Text extract>
┄┄┄┄┄┄┄┄┄┄

One company has now received several national recognitions for its work.

 

Steve Whittaker, owner of Lake Area Collision, located at the intersection of US 131 and M-75 , spent more than two years on the initial restoration of a 1964 Pontiac GTO 389 Tri-Power, the first year GTOs were produced.

 

The car originally received a Gold Class rating when it was first judged in 2011. This classification is reserved for the very few vehicles that are successfully restored to their original factory specifications and conditions exclusively with parts and equipment of that year.

 

Since then, Whittaker and his staff at Lake Area Collision have torn down and rebuilt the Nocturne Blue convertible several more times to correct parts of the car that were not 1964 vintage.

 

These efforts paid off in 2016 when the car was recognized as the Grand Champion at the 2016 GTO Association of America National Convention in Seattle, Washington and the Top of Class award at the 2016 Muscle Car and Corvette Nationals in Chicago.

 

In 2017, Whittaker was invited to display his car at the exclusive Concours d’Elegance in Plymouth. This show is by invitation only and is reserved for only the top cars in all classes and vintages of automobiles.

 

The car received the ultimate recognition at this event: the Grand Award for “Most Significant General Motors” vehicle at the show. This year, the vehicle was awarded the “Best of Show” at the R.E. Olds Museum Car Capital Auto & Bike Show in Lansing.

 

The name GTO is the abbreviation of the Italian term “Gran Turismo Omologato,” which means a general production automobile that also qualifies for racing competitions.

 

One of only 5,000 convertibles made that year, Whittaker’s car was only used for five years before it was relegated to a salvage yard. He purchased the GTO in 1995 for $100 primarily because his 10-year-old son thought convertibles were cool.

┄┄┄┄┄┄┄┄┄┄

Extracted data>
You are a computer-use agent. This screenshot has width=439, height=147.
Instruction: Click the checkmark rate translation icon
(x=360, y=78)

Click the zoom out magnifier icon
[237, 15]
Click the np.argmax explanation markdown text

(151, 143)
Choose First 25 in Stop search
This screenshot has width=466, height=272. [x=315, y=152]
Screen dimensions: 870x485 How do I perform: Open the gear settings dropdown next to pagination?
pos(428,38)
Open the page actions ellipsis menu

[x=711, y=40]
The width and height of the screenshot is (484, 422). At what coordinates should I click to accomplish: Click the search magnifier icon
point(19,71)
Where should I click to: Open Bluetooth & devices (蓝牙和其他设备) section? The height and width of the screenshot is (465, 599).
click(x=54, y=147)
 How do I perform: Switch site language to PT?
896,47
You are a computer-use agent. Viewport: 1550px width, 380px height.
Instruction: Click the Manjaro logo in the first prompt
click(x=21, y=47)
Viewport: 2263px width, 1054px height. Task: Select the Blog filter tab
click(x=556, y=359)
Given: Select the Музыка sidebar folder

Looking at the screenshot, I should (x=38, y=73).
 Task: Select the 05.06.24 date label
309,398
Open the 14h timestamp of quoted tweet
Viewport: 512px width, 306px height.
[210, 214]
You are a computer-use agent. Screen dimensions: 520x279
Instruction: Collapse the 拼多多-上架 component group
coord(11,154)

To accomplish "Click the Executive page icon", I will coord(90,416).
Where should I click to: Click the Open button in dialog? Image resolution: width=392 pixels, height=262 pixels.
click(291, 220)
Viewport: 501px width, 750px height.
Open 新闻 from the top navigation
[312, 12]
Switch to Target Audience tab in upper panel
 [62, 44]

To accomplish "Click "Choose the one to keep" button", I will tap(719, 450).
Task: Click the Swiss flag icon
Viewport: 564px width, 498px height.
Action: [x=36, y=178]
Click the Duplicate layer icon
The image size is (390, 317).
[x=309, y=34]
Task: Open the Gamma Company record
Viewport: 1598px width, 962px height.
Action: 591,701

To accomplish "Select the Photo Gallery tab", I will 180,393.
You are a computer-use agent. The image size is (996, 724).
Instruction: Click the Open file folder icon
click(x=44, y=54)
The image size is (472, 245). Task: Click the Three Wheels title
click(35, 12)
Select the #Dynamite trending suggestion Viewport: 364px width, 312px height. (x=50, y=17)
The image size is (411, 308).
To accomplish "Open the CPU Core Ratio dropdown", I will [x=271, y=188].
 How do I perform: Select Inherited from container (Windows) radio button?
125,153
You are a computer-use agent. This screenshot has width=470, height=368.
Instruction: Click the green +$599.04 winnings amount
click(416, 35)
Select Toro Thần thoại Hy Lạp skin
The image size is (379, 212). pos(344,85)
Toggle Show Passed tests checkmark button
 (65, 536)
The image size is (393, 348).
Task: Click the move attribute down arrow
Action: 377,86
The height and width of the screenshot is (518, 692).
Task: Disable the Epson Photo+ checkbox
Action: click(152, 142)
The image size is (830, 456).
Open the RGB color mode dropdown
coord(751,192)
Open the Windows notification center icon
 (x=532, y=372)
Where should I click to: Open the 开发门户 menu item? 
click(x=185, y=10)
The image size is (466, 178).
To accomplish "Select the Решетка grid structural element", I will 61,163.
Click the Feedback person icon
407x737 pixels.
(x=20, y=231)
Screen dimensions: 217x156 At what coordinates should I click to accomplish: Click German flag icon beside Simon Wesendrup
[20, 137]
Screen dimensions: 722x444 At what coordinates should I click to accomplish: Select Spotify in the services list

┄┄┄┄┄┄┄┄┄┄

Problems to work on>
#1 Sum up the article about the restored GTO in two sentences.
#2 Based on the article about the restored GTO, does each statement agree with it? Answer yes or no, and quote the words that decide it.
(a) Whittaker bought the car in 1995 for $100.
(b) Any car owner who wants to can enter the Concours d'Elegance in Plymouth.
(c) The car was driven for ten years before it ended up in a salvage yard.
#3 According to the article about the restored GTO, why did Whittaker and his staff tear down and rebuild the convertible several more times after 2011?
The records are separate material and have nothing to do with the article about the restored GTO.

Results for the exercise>
#1 Steve Whittaker, owner of Lake Area Collision, spent more than two years restoring a 1964 Pontiac GTO convertible that he had bought in 1995 for $100 after it had been sent to a salvage yard. The car first earned a Gold Class rating in 2011 and was then rebuilt several more times, after which it won national honors, including Grand Champion at the 2016 GTO Association of America National Convention and the Grand Award for "Most Significant General Motors" vehicle at the Concours d'Elegance in Plymouth.

#2
(a) Yes: "He purchased the GTO in 1995 for $100"
(b) No: "This show is by invitation only"
(c) No: "was only used for five years before it was relegated to a salvage yard"

#3 They rebuilt it to correct parts of the car that were not 1964 vintage.